Exercise goal: Write a continuation of the political fearmongering piece, starting right after its last sentence.

Page excerpt:
In the hours after Joe Biden was sworn in as president on January 20, 2021, an online discussion channel followed by 35,000 QAnon believers was rife with disbelief. “It simply doesn’t make sense that we all got played,” one wrote. But they did get played. So did we all.

Of course, we were played in different ways. QAnon devotees were fed a ludicrous story about Satan-worshipping, “deep state” pedophiles plotting to oust President Donald Trump. The anonymous source of the story—“Q”—promised a purge, and tens of thousands pinned their hopes on that happening before Biden could take office. Clearly, Q played them.

The insurrectionists of January 6, 2021, were also played. At his rally to “stop the steal,” Trump fired up his audience, then sent them to the Capitol to prevent the certification of his election loss. “We [need to] fight like hell,” he said. “We’re going to walk down, and I’ll be there with you.” Only he didn’t, and he wasn’t. Later he denounced the very rioters he’d incited and left them to suffer the legal consequences of his sedition. “Trump just used us,” said Lenka Perron, a former QAnon believer, in a 2021 New York Times article. She went on to explain that when you’re “living in fear, [you’re] prone to believe this stuff.”

Many Republicans don’t seem to recognize that they, too, are being played. The GOP now trades almost exclusively in manufactured bogeymen. “Death panels,” “feminazis” and the “war on Christmas” are obvious ploys, but fearmongering is now the defining feature of American conservatism. Socialists aim to destroy our way of life. The government is planning to seize your guns. Secularists will steal your freedom to worship. Gays will destroy the institution of marriage. BLM protesters will burn down your neighborhood. Cognitive scientists call what Republican strategists do “amygdala hijacking,” after the brain module that responds to fear.

Entries supplied:
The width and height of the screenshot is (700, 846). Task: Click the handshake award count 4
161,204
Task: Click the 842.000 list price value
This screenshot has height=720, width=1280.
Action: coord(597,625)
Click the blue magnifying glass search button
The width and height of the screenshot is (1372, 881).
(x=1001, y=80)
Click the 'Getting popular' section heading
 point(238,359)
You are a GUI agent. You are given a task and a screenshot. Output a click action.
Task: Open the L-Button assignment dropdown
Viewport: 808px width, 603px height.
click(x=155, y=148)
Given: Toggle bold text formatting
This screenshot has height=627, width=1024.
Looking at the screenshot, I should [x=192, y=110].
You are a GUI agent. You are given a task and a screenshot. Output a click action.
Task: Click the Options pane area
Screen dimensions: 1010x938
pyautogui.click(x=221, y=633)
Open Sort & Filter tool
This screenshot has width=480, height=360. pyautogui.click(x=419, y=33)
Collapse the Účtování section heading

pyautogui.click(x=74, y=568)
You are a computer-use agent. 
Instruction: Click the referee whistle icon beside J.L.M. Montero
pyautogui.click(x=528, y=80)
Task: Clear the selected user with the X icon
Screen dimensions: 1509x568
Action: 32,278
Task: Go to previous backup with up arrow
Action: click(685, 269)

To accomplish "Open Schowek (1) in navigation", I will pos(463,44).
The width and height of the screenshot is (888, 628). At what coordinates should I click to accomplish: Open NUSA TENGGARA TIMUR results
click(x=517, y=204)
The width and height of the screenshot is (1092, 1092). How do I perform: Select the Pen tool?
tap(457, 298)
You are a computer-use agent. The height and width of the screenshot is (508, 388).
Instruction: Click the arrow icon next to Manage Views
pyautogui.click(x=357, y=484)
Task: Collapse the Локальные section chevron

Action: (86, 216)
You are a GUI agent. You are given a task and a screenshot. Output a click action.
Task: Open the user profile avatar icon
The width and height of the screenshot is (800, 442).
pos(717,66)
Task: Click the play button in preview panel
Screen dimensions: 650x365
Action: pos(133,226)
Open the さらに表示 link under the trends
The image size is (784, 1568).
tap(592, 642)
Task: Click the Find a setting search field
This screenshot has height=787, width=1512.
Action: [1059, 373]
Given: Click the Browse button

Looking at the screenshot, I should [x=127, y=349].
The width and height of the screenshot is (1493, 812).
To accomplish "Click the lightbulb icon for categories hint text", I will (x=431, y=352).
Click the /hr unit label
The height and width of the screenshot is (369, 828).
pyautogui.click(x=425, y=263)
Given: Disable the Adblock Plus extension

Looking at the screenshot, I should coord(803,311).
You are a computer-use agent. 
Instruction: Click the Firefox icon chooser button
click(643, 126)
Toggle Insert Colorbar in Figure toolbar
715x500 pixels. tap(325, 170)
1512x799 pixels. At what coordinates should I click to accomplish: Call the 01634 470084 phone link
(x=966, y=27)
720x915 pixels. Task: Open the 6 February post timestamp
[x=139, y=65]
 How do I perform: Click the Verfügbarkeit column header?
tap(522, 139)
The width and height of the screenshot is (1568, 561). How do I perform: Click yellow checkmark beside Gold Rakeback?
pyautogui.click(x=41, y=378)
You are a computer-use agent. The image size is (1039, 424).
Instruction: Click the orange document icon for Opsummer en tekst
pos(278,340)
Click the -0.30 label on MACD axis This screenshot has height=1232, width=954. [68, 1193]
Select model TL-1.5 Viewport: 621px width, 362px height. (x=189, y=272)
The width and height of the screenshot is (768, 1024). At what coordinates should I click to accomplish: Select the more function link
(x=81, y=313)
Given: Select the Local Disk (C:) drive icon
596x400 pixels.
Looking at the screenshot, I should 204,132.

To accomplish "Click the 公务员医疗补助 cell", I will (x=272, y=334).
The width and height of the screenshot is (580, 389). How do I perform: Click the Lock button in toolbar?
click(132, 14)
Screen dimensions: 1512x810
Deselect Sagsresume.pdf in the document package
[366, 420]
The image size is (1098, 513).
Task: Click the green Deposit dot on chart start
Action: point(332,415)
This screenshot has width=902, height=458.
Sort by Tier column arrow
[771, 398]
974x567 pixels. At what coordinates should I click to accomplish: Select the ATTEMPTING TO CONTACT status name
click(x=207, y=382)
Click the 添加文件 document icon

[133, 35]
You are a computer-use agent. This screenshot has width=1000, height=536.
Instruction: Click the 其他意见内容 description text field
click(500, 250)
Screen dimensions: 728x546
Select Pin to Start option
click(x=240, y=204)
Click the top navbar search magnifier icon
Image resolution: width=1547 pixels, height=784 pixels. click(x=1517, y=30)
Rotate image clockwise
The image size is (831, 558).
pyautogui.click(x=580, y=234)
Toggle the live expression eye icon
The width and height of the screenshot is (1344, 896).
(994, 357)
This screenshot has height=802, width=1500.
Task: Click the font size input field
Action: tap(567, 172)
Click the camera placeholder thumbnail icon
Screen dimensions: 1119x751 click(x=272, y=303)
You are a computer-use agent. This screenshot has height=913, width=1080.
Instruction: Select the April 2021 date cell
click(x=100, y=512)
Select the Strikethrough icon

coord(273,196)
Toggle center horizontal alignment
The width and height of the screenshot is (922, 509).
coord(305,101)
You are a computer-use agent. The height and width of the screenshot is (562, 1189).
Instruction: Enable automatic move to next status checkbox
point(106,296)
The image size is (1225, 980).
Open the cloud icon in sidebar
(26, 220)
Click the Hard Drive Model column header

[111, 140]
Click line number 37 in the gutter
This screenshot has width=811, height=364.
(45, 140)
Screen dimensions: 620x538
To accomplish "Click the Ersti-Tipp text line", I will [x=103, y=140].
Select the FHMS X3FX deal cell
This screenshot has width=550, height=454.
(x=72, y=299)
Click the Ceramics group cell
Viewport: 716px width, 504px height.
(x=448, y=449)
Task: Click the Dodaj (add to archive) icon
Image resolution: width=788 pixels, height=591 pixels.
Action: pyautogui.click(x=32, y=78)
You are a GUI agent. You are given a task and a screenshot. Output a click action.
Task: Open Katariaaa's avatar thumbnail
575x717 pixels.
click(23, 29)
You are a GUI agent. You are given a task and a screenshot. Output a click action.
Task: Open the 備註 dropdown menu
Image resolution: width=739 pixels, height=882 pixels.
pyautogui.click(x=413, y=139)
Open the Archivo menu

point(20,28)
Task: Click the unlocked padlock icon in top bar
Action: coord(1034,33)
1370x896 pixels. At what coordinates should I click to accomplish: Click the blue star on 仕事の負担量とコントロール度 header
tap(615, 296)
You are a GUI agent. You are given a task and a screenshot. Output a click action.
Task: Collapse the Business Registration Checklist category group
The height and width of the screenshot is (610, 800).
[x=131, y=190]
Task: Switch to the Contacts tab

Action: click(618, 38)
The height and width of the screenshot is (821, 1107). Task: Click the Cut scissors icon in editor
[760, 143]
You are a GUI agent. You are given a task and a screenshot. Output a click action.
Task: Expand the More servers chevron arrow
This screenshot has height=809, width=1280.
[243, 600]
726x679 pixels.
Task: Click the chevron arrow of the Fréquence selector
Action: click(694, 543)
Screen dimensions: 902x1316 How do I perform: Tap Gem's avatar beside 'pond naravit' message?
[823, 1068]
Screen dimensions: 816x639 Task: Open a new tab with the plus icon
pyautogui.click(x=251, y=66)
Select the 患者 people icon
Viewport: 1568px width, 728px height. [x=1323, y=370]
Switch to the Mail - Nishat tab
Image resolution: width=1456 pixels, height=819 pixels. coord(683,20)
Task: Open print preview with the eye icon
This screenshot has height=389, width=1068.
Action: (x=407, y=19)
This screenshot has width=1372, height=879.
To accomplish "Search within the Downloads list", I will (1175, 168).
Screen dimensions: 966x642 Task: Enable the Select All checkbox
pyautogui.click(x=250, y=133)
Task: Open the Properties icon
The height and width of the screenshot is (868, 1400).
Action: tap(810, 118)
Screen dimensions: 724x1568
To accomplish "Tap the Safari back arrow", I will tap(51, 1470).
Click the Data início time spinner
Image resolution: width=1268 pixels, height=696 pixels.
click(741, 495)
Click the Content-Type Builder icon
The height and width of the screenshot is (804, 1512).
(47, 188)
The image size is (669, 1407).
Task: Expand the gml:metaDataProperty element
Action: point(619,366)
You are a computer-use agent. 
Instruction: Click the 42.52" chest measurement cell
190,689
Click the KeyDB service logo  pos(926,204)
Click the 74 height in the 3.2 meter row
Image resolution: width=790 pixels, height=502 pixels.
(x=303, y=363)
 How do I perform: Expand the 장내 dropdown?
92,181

Expected answer:
Brains manipulated in this way may lose the capacity for reasoned reflection. When Sean Hannity and Tucker Carlson feed you grievance after grievance—Benghazi! Hillary’s e-mails! Election theft!—they’re suppressing your higher brain function. They’re playing you.

But let’s be honest: liberals are also being played. When people fixate on the wingnut outrage of the day and nurse grievances, they suppress their own higher brain function. (The human brain can actually become addicted to grievance.) Right-wing provocateurs love to “own the libs,” and too often liberals play along. When they do, they play themselves.

You don’t have to be a conspiracy theorist to see deeper forces at work here. America’s founders universally acclaimed the so-called liberty of conscience. But over time this admirable principle morphed into the idea that everyone has a right to believe as they please. Even liberal stalwarts such as Daniel Patrick Moynihan have avowed that we’re “entitled” to our opinions. The trouble with this idea is that it interferes with efforts to promote accountable talk: call something a “right,” and anything that impinges on it counts as transgressive—transgressive, in fact, of something sacred. (Rights belong to a category of things psychologists call “sacred values”—things we’re not supposed to trade off against other things.) Evidence and critical questioning can (and should) impinge on belief, and that makes them transgressive of something we’re conditioned to see as a right. In this way, critical thinking about core values has been rendered all but taboo. A core American value systematically subverts critical thinking.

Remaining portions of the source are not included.